◆ **Document text**
Nishant and Rikant hold 49.81 percent and 49.68 percent stake, respectively, in the company. Post offer, they will hold 75 percent shareholding in the company.

The company will not receive any funds from the OFS. The objective of the issue is to get the benefit of listing the shares on the stock exchanges, which will further enhance its visibility and brand and also provide liquidity for the existing shareholders.

Also Read:

Easy Trip Planners garners Rs 229 crore from anchor investors ahead of IPO

EaseMyTrip is ranked second amongst Key OTAs in India, based on booking volumes for 9MFY21 and third among the Key Online Travel Agencies in India in terms of gross booking revenues in Fiscal 2020.

The company was the only profitable online travel agency among the Key Online Travel Agencies in India in Fiscals 2018, 2019 and 2020, in terms of net profit margin. It has the highest CAGR growth because of lean and cost-efficient operations.

The company has increased its market share from 3.1 percent in FY18 to 4.6 percent in FY20 and has been ranked 2nd among key OTAs in India based on booking volumes for 9MFY21.

Most brokerages have advised subscribing to the issue on the company’s strong repeat transaction rate in the B2C segment, fastest CAGR growth, fair valuation, rising digitalisation and likely growth in the travel industry in coming years.

“Taking cognisance of the huge growth opportunities for EaseMyTrip and a lean cost of operations that would aid flow of profitability to the bottomline, we recommend Subscribe rating to the issue. The company is available at a P/E of 61.5x on FY20 PAT,” ICICI Direct said.

Choice Broking said, “Even though its financial performance on operating level is inconsistent, considering its market positioning among the key OTAs, we feel that the company has advantages like scalable business model, business growth in excess of the sector, cash generation ability etc,”

Thus considering the above observations, Choice Broking assigned a “subscribe” rating for the issue.

Hem Securities said it liked the strong fundamentals of the company as it is the only profitable OTA with the highest CAGR growth because of lean and cost-efficient operations.

◆ **Explore the material**
1. In the EaseMyTrip article, why did ICICI Direct recommend a Subscribe rating for the issue? Answer in one to three sentences.
2. How would you render this sentence from the EaseMyTrip article in Spanish: "The company will not receive any funds from the OFS."
3. Can you extend the EaseMyTrip article past its final sentence about Hem Securities?
The records are unrelated to the EaseMyTrip article and stand as separate material.

(Pixel coordinate grounding records)
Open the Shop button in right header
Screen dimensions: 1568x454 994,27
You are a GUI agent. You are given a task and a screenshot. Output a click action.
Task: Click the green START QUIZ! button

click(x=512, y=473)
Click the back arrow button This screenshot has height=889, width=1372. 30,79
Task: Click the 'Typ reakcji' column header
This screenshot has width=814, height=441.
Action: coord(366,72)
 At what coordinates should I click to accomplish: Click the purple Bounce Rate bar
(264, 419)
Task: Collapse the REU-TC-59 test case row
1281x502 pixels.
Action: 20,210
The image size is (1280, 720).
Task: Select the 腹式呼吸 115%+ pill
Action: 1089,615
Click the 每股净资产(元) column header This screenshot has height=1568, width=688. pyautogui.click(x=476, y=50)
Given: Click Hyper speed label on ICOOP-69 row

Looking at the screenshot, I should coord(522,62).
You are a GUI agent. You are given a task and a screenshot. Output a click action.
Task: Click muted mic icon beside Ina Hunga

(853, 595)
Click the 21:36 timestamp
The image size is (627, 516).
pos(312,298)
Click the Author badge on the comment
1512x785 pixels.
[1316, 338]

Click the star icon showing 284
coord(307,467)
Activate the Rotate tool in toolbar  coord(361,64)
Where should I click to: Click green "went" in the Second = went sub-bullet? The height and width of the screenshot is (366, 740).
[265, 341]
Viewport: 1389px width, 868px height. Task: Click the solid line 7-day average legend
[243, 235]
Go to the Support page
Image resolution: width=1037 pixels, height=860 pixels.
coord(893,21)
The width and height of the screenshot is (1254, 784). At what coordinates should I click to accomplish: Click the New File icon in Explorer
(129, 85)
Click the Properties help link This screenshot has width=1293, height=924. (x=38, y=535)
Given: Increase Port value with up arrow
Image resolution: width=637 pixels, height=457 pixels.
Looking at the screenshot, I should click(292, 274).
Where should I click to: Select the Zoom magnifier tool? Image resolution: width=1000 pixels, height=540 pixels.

◆ **Answers for each item**
1. ICICI Direct pointed to the huge growth opportunities for EaseMyTrip. It also cited a lean cost of operations that would help profitability flow to the bottom line.

2. La empresa no recibirá ningún fondo de la OFS.

3.
Also, the fact that the company have been able to manage growth through internal accruals since inception depicts the strong management by promoters, Hem Securities noted.

“The company’s Q3FY21 booking volumes represent 70 percent of booking volumes of Q3FY20 demonstrating robust recovery. Also with the ongoing vaccination drive we believe that in coming months the airline industry will be back to normalcy and volume will surge which largely benefits the company. Hence, looking after all, we recommend investor to subscribe the issue for short & long term,” the brokerage house said.

Easy Trip is the only player among the key OTAs in India to record a positive average return on equity (RoE) and return on capital employed (RoCE) of 36 percent and 19 percent respectively over FY18-FY20.

"The company claims that it is using sophisticated technology which is helping them to reduce costs and improve margins. On the valuation front, at the upper price band, the company is reasonably priced. However, the company is a niche player in the online travel service segment with an operating asset-light business model. Considering all these factors, we give a subscribe rating on this IPO issue for medium to long term," said BP Equities.

Meanwhile, GEPL recommends subscribing to the issue for the purpose of potential listing gains only.

“We would remain cautious as a long term investment given a competitive intensity, and ambiguity of international travel revival,” GEPL said.

"The Indian travel market is intensely competitive. The key players in the domestic online travel agency market include Cleartrip Private Limited, MakeMytrip Limited and Yatra Online, Inc. Due to the heightened competitive intensity and ambiguity on the revival of international travel to pre-COVID levels," the brokerage said.

(Disclaimer: The views and investment tips expressed by investment experts on CNBCTV18.com are their own and not that of the website or its management. CNBCTV18.com advises users to check with certified experts before taking any investment decisions.)